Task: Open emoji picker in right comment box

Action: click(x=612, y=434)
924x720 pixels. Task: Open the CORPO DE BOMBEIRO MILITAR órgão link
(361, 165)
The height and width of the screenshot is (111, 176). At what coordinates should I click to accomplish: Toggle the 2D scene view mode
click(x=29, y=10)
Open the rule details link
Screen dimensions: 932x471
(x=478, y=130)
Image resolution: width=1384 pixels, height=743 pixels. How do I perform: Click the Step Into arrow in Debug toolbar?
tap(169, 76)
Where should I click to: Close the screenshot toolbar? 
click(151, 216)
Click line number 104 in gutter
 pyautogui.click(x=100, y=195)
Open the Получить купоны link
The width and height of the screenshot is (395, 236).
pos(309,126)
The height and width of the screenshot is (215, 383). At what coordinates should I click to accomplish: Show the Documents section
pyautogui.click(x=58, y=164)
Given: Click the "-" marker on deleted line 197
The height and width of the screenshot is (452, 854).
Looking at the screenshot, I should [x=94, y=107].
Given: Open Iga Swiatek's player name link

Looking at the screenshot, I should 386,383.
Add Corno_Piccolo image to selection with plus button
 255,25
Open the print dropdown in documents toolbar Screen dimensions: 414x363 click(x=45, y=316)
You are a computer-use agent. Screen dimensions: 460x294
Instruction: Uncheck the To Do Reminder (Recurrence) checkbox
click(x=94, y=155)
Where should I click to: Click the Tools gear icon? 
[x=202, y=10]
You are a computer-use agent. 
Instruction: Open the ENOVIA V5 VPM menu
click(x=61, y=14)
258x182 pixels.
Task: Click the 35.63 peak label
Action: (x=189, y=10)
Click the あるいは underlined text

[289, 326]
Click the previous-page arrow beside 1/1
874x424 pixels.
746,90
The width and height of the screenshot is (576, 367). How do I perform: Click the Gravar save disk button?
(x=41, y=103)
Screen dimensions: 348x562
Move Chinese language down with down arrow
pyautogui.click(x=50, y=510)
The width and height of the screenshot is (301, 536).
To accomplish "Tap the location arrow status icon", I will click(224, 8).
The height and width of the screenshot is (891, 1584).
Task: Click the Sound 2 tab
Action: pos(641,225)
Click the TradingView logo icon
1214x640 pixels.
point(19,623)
::::::::
All the material above is to be returned exactly as it stands.

Task: Open emoji picker in right comment box

Action: click(x=612, y=434)
924x720 pixels. Task: Open the CORPO DE BOMBEIRO MILITAR órgão link
(361, 165)
The height and width of the screenshot is (111, 176). At what coordinates should I click to accomplish: Toggle the 2D scene view mode
click(x=29, y=10)
Open the rule details link
Screen dimensions: 932x471
(x=478, y=130)
Image resolution: width=1384 pixels, height=743 pixels. How do I perform: Click the Step Into arrow in Debug toolbar?
tap(169, 76)
Where should I click to: Close the screenshot toolbar? 
click(151, 216)
Click line number 104 in gutter
 pyautogui.click(x=100, y=195)
Open the Получить купоны link
The width and height of the screenshot is (395, 236).
pos(309,126)
The height and width of the screenshot is (215, 383). At what coordinates should I click to accomplish: Show the Documents section
pyautogui.click(x=58, y=164)
Given: Click the "-" marker on deleted line 197
The height and width of the screenshot is (452, 854).
Looking at the screenshot, I should [x=94, y=107].
Given: Open Iga Swiatek's player name link

Looking at the screenshot, I should 386,383.
Add Corno_Piccolo image to selection with plus button
 255,25
Open the print dropdown in documents toolbar Screen dimensions: 414x363 click(x=45, y=316)
You are a computer-use agent. Screen dimensions: 460x294
Instruction: Uncheck the To Do Reminder (Recurrence) checkbox
click(x=94, y=155)
Where should I click to: Click the Tools gear icon? 
[x=202, y=10]
You are a computer-use agent. 
Instruction: Open the ENOVIA V5 VPM menu
click(x=61, y=14)
258x182 pixels.
Task: Click the 35.63 peak label
Action: (x=189, y=10)
Click the あるいは underlined text

[289, 326]
Click the previous-page arrow beside 1/1
874x424 pixels.
746,90
The width and height of the screenshot is (576, 367). How do I perform: Click the Gravar save disk button?
(x=41, y=103)
Screen dimensions: 348x562
Move Chinese language down with down arrow
pyautogui.click(x=50, y=510)
The width and height of the screenshot is (301, 536).
To accomplish "Tap the location arrow status icon", I will click(224, 8).
The height and width of the screenshot is (891, 1584).
Task: Click the Sound 2 tab
Action: pos(641,225)
Click the TradingView logo icon
1214x640 pixels.
point(19,623)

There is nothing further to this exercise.